「 コンクリートの品質 」に要注意

国土交通省が6月25日に「 高強度コンクリートの大臣認定仕様の不適合について 」の報道発表資料をHPに掲載致しましたので,下記URLより御覧下さい。

http://www.mlit.go.jp/jutakukentiku/build/house05_hh_000179.html

6月26日には朝日新聞と日本経済新聞がこの件を取り上げ掲載致しました。

この国土交通省の報道発表資料を読んだ私の感想を申し上げますと,企業擁護のスタンスの言い訳的な文章で,特に今後の対応策に関しての細かい手順や日程が曖昧な様に感じられました。

実はこの件,約1ヶ月弱前に私に「 購入相談 」依頼をされた方から6月19日にメールがきまして,依頼者が購入検討していた物件が突然,販売中止になったので理由を調べて欲しいとの事でした。
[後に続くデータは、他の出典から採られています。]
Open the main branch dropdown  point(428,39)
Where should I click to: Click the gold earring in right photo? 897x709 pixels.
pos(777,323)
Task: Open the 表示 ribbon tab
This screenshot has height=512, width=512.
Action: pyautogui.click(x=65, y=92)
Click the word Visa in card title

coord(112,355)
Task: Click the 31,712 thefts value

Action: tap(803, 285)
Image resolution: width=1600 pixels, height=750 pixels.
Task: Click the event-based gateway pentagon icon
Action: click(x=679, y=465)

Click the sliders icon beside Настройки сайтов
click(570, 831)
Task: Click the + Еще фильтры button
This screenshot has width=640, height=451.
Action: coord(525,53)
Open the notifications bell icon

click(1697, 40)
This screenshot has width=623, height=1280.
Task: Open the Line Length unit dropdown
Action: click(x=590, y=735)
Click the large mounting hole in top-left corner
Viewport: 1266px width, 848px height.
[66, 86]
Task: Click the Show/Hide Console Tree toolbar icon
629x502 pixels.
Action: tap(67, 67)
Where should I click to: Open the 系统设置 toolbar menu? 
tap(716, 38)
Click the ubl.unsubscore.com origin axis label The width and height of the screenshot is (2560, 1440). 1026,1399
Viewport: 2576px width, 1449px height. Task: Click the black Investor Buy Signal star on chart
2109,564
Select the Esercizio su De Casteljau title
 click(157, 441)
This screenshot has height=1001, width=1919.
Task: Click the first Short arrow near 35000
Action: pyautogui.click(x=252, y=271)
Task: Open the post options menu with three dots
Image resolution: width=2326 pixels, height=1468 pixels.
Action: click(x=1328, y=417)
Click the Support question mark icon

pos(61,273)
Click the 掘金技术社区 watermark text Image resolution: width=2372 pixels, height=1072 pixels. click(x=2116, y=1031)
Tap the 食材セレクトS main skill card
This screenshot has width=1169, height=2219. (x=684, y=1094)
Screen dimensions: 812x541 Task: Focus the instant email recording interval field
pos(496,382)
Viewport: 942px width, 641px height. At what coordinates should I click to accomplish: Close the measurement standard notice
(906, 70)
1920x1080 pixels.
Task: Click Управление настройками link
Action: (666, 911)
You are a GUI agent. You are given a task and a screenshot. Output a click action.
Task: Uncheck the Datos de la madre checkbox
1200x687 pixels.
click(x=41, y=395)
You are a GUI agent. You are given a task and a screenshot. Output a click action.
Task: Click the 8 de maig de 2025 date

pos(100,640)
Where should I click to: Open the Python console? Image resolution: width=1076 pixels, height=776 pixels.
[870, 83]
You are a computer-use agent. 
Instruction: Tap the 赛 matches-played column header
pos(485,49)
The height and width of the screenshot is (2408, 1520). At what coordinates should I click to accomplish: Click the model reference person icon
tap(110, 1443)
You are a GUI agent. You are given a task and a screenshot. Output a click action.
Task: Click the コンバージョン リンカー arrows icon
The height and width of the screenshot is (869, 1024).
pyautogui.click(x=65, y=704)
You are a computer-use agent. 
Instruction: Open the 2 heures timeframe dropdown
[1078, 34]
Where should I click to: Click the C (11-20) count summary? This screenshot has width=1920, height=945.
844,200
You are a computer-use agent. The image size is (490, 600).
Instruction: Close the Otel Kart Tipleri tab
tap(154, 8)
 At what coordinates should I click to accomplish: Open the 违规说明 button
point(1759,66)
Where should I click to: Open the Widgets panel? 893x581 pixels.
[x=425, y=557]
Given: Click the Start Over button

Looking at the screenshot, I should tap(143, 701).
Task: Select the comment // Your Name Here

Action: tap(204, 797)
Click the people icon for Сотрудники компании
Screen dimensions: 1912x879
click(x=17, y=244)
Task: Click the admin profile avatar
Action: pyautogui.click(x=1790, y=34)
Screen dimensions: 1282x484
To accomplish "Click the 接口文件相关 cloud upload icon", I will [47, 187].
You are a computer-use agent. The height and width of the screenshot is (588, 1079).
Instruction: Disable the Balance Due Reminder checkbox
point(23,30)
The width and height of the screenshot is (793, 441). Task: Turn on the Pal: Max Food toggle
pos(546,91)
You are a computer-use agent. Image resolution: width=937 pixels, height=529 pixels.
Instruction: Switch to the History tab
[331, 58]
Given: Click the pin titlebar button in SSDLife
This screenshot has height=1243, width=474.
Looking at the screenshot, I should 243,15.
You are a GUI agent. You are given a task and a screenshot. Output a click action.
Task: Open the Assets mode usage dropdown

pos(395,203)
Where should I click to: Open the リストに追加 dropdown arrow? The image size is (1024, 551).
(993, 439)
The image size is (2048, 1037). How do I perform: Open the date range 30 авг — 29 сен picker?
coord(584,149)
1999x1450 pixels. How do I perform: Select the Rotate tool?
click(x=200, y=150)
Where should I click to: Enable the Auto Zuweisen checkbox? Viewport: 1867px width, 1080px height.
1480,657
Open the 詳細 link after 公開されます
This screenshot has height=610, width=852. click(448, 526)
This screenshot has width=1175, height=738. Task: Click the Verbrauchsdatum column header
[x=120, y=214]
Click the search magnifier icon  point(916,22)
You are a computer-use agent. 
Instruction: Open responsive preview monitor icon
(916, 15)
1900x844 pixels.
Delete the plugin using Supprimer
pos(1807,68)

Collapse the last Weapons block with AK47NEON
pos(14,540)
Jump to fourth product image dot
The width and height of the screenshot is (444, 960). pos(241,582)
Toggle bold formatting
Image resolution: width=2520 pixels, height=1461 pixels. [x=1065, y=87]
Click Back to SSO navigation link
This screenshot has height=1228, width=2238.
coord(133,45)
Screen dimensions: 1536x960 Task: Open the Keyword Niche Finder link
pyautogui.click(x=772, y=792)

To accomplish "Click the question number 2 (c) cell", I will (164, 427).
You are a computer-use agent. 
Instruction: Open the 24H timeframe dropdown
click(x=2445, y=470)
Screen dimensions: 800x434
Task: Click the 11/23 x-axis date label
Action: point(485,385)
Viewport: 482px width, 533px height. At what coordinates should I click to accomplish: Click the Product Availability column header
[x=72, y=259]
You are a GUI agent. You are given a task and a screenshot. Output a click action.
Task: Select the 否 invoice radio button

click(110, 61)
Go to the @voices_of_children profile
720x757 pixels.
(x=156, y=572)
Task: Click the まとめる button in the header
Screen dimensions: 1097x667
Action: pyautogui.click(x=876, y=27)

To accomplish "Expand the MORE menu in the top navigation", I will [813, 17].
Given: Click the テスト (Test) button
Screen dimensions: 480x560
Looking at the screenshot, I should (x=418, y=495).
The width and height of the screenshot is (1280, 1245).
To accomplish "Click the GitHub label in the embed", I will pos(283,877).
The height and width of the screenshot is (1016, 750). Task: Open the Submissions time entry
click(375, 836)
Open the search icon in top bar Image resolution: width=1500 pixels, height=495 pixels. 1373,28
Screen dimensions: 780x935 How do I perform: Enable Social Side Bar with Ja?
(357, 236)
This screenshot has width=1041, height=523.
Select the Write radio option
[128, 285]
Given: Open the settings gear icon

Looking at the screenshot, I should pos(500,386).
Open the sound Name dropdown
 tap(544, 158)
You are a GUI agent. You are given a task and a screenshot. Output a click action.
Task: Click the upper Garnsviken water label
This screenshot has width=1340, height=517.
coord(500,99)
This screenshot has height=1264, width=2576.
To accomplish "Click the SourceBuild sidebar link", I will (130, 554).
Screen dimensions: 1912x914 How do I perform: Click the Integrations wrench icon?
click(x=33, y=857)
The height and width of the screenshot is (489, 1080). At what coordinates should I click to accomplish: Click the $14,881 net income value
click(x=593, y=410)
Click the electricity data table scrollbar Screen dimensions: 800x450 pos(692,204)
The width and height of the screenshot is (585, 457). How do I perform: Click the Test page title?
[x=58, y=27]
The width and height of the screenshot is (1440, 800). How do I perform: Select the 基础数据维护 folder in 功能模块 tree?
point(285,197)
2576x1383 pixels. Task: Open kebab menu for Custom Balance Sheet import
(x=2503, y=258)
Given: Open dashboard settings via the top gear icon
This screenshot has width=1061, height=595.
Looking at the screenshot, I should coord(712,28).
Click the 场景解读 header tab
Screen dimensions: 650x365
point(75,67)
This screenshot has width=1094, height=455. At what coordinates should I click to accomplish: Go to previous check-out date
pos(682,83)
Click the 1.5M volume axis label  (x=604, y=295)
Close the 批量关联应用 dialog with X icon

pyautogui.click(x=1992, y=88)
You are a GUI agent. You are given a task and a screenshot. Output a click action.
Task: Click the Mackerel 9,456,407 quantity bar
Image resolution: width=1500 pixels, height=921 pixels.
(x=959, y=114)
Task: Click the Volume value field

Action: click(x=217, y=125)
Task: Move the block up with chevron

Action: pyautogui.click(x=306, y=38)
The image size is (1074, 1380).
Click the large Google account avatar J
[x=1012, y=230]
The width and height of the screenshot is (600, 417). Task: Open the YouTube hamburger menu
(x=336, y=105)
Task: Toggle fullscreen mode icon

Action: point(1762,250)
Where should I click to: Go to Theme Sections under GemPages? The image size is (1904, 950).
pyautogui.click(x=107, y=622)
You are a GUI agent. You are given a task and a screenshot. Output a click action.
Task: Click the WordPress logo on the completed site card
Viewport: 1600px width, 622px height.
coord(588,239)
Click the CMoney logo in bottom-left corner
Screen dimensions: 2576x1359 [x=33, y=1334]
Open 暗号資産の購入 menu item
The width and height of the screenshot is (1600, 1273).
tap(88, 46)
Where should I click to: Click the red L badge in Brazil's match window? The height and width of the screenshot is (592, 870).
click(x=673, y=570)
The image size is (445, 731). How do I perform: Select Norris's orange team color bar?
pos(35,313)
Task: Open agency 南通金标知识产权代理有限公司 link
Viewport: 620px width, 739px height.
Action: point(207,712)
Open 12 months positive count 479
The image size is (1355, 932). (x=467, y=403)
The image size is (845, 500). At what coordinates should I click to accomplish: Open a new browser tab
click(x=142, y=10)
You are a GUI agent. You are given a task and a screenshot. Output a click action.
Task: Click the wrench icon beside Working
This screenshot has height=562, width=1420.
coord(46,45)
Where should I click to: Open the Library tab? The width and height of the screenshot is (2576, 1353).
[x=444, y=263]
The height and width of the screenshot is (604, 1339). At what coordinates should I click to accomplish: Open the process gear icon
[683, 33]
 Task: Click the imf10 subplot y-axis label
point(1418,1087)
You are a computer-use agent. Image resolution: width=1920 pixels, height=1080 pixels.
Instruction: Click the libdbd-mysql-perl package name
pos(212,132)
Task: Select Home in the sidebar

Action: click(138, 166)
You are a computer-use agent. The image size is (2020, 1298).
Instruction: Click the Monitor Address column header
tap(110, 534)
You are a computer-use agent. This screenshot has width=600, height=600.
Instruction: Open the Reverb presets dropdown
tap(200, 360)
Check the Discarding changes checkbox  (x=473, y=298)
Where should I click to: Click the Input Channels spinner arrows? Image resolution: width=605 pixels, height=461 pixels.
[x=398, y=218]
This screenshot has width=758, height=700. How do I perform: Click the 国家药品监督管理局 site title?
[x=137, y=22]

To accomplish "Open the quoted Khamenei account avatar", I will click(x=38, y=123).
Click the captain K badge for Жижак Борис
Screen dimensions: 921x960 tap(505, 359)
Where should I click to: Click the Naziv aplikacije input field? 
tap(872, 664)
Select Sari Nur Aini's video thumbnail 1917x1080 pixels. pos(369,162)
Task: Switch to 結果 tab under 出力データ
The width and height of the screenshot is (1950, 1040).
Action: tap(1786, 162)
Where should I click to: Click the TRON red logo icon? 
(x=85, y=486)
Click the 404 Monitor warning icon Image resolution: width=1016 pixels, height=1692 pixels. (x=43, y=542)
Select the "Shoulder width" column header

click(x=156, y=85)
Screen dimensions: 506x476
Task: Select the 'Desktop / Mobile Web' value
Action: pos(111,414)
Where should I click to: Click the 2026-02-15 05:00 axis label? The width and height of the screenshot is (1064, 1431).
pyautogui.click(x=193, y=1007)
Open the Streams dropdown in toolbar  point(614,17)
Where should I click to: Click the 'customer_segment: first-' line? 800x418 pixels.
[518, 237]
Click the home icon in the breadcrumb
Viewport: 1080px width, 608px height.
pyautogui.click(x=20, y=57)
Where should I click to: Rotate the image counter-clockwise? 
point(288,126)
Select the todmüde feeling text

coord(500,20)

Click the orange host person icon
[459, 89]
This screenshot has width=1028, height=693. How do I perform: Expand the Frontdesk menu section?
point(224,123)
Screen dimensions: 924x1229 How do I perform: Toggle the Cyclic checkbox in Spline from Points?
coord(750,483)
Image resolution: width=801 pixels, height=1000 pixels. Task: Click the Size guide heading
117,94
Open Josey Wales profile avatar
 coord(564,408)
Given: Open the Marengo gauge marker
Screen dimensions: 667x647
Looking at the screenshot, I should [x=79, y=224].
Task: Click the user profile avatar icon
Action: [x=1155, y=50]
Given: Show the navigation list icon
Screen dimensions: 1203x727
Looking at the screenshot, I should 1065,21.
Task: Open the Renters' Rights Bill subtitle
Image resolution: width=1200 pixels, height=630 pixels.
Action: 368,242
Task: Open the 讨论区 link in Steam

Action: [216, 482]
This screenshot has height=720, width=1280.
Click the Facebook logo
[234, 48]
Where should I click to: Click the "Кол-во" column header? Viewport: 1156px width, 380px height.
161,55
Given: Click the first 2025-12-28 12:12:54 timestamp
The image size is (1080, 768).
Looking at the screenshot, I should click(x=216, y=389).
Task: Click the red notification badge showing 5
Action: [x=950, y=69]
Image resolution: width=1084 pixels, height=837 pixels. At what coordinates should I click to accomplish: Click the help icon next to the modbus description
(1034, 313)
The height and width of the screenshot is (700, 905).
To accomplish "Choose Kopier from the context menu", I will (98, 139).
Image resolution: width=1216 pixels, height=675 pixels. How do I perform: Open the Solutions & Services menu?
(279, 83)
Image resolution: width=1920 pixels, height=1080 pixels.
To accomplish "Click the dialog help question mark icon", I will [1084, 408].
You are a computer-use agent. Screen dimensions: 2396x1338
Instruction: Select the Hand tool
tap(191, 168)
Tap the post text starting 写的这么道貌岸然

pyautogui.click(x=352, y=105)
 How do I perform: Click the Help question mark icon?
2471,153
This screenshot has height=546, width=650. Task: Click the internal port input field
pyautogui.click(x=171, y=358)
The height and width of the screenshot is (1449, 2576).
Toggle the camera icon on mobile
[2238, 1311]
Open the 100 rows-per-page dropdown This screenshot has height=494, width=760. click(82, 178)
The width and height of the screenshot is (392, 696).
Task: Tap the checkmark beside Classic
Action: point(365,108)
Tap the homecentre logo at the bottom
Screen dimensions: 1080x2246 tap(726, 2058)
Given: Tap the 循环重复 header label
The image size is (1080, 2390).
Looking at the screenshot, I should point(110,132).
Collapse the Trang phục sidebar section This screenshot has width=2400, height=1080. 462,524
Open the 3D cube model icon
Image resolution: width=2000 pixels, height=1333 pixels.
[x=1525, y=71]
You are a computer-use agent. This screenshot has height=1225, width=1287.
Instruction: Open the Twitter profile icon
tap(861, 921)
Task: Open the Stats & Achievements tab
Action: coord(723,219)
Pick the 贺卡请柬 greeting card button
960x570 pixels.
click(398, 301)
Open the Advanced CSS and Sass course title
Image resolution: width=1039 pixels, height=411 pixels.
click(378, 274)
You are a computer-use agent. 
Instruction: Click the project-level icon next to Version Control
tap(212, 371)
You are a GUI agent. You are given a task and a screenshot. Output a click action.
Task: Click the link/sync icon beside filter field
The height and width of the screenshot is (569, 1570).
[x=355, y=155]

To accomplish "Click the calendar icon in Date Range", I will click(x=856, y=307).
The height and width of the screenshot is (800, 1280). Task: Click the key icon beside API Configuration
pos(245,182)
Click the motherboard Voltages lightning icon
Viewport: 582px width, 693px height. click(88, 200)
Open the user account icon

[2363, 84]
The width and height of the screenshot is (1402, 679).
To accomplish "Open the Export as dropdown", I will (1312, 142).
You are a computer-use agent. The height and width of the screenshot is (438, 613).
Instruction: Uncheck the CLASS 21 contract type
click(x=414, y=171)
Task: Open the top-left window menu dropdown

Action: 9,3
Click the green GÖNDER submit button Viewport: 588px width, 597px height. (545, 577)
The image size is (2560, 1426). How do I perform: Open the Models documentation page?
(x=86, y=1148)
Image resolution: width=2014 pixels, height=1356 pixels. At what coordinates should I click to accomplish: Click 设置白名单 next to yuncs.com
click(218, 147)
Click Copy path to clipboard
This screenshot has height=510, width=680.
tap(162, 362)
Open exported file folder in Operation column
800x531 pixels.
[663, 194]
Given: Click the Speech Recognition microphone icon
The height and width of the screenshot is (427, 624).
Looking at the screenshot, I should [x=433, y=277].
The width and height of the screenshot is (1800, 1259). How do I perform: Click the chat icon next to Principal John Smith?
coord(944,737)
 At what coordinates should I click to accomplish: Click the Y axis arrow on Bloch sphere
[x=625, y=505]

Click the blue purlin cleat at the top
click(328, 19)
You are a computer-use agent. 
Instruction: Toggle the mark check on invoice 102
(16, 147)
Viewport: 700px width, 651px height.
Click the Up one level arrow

私なりに調査致しましたが残念ながら判りませんでした。

6月27日に先程の「 購入相談 」依頼者から私に再度メールが有りました。その内容の概略は下記に記しましたので御覧下さい。

『 碓井様

お世話になっております。

相談物件の件でございますが,竣工延期の件で原因が判明いたしましたのでご報告申し上げます。
国土交通省が認可されていないコンクリートを使用していたことが判明したため,建設作 業を一時ストップしたとのことでした。( 中略 )
国土交通省はこれを受けて、JIS規格で定めている340J/g以下であれば国土交通省自身の規制値である330J/g以下でなくても問題がないと所見を出しました。
私共素人では本当にこれで問題がないか不安です。
私共としてはそもそもこの10J/gの差が構造に決定的な影響を及ぼす差でなければ,そもそも数年前に基準値をJIS規格に合わせていると思うので,この10という値が構造に決定的な影響を及ぼす数値であると思わざるを得ません。

国土交通省は約9年前から自分たちの基準値に合わないコンクリートを使用した建築物に大臣認定を与えてしまっており,また今回の宇部三菱セメントを使用したマンションも90棟あることが判明したため,これらのマンションについて全て認定を取り消してしまうとあまりにも問題が大きくなってしまうので,本来は緩和してはいけない規制値を10緩くして問題を隠ぺいしているのではないかと深読みをしてしまいます。( 後略 ) 』

ちなみに,このメールを書いた方は建築に関しては全くの素人です。事務系の御仕事をされている方です。

私はこのメールを拝見しました時に,建築には全く素人の方がここまで勉強して,ご自身の意見をしっかりと私に送ってこられたので,感心致しました。

この方の意見及び解釈は正当な文章だと私は感じました。

私も早速,友人の構造設計者に連絡をし,今回のこの問題に関して,役人的回答では無く構造設計者の本音を聞きメールを戴いた方にお返事を致すつもりです。

これから,マンションを購入される方は購入予定マンションの「 コンクリートの品質 」を販売員に質問し,書面にて回答を得,その書面の内容確認してから判断される様にした方が賢明だと思います。